INSTRUCTION
Please rescale the items on the lines between the one holding "Directory (269, 709)" and the one holding "News and the Record (47, 709)", inclusive, giving each line again in full with both coordinates of every answer multiplied by 1.65 and rounded to whole numbers, halves rounded up. Leave out every other line.

>>>>>

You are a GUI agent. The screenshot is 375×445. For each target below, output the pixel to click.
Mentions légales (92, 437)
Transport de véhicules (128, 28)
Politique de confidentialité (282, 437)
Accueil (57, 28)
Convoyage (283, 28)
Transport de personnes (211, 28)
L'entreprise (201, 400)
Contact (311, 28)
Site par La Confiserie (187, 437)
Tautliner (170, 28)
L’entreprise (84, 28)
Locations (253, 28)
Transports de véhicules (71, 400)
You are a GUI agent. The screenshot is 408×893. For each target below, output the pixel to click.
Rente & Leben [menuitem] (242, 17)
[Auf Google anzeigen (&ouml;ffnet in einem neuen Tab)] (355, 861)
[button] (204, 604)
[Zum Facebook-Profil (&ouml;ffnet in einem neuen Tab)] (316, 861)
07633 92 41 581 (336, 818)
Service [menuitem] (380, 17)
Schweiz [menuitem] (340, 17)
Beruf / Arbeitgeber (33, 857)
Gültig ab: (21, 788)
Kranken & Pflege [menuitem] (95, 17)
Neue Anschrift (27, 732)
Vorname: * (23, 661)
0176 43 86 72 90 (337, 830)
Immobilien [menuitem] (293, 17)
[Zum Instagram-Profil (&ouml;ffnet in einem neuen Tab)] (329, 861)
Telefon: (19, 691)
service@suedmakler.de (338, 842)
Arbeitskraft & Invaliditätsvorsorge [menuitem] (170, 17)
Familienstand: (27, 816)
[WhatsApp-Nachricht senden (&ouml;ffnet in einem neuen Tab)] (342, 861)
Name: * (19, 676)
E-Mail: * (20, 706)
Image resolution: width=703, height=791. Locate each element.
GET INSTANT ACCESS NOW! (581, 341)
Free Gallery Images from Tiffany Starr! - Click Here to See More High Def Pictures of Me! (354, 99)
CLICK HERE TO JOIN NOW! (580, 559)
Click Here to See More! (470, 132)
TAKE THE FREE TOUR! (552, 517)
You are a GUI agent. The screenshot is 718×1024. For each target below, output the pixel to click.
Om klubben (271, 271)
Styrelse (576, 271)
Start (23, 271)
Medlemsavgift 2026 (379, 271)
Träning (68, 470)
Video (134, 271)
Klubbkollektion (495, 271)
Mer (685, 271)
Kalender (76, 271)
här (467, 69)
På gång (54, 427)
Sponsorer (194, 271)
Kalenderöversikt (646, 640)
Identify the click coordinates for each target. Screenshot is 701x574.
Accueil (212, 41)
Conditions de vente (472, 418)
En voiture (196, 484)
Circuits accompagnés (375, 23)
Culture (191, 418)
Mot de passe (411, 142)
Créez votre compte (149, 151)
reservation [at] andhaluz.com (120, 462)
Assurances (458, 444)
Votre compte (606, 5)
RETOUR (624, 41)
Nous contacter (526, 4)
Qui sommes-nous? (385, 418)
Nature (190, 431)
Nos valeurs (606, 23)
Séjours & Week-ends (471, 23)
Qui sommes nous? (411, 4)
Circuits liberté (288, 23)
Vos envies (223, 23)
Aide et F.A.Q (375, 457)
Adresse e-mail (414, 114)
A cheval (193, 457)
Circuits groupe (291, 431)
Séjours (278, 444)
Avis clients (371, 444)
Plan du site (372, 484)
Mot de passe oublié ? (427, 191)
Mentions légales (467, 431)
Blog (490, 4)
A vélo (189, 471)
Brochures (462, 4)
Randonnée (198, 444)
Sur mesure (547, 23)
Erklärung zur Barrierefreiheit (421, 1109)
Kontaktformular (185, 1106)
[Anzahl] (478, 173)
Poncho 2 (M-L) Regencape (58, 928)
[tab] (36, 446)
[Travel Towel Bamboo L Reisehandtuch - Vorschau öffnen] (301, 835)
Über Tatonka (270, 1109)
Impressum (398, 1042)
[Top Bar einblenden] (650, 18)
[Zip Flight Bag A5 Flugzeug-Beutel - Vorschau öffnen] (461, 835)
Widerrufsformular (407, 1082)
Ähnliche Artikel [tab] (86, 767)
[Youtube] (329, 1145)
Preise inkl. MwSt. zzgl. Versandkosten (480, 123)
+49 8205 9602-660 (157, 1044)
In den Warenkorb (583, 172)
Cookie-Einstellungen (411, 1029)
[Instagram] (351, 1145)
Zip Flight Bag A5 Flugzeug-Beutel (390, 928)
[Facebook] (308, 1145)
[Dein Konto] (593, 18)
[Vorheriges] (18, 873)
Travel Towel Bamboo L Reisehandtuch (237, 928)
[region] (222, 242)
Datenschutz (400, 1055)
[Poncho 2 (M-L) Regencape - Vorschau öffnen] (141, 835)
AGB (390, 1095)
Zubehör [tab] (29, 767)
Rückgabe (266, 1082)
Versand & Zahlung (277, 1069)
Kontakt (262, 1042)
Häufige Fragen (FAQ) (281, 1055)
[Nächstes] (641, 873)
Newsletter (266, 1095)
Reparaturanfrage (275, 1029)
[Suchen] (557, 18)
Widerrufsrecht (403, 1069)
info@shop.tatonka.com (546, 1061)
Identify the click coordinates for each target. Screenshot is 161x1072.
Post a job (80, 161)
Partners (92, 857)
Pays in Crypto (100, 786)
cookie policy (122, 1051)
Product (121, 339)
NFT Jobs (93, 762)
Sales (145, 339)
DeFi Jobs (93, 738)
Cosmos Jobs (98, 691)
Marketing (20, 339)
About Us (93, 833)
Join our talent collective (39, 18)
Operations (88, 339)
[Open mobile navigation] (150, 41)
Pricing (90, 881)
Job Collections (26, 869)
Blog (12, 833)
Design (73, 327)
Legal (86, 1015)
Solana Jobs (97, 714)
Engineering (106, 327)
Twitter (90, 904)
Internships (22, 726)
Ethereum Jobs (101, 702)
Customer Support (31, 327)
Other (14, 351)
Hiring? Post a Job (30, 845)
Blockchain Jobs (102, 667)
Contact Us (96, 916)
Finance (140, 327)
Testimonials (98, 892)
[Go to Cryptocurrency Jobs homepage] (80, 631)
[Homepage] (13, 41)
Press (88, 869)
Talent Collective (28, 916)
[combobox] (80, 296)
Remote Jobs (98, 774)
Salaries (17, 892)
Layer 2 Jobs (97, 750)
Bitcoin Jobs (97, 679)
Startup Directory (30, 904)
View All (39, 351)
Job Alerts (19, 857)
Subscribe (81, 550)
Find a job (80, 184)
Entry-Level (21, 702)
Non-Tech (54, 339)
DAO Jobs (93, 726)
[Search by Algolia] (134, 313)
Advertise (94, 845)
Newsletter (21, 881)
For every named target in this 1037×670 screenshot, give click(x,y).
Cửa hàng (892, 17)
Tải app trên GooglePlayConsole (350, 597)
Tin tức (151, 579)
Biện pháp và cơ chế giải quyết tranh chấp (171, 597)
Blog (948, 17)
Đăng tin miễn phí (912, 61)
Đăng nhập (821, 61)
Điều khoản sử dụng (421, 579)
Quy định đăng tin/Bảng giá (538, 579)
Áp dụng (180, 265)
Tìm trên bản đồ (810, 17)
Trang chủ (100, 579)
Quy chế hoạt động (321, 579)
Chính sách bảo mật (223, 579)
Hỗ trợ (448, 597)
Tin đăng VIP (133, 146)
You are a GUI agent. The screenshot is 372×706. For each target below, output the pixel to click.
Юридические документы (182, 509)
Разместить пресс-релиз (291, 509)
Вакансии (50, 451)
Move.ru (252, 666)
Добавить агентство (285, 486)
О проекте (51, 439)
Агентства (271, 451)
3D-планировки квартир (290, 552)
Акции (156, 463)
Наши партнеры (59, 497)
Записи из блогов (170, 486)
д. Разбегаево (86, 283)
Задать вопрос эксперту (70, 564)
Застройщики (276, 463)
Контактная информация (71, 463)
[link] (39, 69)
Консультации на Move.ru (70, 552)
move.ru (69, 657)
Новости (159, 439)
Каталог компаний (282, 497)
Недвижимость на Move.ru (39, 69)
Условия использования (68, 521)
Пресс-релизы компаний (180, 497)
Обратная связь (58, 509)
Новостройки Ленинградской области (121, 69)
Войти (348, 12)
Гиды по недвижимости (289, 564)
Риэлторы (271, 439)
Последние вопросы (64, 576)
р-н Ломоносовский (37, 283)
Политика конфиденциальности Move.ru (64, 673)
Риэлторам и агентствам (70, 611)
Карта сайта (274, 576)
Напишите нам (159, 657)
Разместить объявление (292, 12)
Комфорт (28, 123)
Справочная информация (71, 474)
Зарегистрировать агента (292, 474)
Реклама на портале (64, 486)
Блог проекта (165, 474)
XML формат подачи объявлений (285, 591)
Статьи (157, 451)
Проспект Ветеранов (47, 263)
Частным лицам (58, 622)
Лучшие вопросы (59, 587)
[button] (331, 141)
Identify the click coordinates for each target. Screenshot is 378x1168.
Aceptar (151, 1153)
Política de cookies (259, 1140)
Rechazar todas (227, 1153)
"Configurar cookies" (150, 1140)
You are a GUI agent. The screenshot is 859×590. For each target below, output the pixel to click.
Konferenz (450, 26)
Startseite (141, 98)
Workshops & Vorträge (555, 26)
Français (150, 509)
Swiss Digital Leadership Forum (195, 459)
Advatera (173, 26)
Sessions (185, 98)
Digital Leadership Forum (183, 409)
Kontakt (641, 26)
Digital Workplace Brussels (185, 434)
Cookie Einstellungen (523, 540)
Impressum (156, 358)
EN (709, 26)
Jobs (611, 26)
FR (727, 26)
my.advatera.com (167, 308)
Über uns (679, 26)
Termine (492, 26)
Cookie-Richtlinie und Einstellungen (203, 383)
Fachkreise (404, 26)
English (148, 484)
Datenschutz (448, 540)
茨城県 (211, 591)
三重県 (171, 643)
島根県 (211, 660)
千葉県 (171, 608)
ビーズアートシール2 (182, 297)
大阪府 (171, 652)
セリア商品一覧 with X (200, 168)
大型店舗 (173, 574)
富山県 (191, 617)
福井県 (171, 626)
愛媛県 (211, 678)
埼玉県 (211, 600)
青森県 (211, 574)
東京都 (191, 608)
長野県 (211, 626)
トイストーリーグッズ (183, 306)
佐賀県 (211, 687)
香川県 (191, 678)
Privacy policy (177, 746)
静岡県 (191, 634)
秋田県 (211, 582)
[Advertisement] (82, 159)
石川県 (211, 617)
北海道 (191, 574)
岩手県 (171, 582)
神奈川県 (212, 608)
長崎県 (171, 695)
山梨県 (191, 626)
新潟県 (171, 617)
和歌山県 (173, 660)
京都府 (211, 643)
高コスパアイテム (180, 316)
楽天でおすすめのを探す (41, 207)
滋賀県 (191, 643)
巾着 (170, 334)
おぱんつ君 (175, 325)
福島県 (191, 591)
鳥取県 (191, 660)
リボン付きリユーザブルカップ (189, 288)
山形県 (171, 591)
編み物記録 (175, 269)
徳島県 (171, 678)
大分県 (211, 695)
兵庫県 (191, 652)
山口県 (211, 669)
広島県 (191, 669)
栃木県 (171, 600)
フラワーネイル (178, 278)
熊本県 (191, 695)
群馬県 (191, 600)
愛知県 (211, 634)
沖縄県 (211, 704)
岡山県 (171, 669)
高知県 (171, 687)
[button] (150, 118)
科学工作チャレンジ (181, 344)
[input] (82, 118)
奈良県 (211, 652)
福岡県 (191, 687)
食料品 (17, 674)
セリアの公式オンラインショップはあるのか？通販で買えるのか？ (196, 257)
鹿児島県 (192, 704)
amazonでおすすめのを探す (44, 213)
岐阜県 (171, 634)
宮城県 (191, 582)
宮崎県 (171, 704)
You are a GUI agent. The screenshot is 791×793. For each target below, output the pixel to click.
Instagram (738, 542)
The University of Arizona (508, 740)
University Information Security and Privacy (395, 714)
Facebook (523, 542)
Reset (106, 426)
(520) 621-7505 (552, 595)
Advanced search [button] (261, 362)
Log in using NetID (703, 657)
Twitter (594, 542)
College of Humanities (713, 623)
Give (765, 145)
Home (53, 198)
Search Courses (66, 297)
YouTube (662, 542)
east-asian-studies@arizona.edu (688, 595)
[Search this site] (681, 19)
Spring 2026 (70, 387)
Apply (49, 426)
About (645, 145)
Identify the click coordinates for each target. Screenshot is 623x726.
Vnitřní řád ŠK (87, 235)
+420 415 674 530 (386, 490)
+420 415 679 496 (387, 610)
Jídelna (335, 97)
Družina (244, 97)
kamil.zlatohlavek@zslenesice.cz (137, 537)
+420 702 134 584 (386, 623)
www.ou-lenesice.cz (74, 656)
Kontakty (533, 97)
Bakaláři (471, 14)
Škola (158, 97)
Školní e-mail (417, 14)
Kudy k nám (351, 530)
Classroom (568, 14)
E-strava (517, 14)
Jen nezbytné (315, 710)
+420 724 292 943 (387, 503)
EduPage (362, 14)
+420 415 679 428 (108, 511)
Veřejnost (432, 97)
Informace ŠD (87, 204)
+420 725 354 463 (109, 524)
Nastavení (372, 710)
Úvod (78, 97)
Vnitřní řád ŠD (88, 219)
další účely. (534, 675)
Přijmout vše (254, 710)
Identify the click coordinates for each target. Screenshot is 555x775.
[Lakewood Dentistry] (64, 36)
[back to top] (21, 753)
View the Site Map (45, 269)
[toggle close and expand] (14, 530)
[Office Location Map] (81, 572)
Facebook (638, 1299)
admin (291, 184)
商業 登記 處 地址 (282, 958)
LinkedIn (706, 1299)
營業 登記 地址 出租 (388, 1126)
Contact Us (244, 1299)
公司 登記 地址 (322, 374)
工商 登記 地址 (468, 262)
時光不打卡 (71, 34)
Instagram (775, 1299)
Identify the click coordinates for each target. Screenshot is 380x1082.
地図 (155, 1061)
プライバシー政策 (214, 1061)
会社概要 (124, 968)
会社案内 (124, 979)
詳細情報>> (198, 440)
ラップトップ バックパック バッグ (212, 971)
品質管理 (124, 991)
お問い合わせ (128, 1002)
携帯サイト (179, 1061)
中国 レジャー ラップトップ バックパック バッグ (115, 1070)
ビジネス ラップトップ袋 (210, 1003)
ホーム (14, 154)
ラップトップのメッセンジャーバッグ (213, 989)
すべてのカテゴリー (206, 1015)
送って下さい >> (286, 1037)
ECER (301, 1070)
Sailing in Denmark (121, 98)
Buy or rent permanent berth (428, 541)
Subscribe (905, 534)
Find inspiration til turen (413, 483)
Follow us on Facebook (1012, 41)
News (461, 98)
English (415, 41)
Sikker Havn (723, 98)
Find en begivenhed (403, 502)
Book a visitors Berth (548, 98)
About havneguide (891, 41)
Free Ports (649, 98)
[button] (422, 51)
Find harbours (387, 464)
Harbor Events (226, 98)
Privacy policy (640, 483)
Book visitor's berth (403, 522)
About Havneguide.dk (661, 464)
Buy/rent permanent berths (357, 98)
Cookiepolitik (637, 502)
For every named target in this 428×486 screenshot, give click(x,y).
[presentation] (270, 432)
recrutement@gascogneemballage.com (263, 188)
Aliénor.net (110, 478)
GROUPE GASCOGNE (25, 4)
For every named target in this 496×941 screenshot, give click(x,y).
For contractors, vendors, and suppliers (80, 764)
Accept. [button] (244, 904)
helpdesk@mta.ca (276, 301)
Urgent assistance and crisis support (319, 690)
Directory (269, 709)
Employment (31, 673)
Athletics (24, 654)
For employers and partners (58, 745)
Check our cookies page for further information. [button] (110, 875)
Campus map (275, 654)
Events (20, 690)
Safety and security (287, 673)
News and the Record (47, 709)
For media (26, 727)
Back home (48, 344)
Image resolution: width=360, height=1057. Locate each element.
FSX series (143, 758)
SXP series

<<<<<

RIGHT ANSWER
Directory (444, 1170)
Employment (51, 1110)
Athletics (40, 1079)
For employers and partners (96, 1229)
Check our cookies page for further information. [button] (182, 1444)
Campus map (454, 1079)
Events (33, 1139)
Safety and security (474, 1110)
News and the Record (78, 1170)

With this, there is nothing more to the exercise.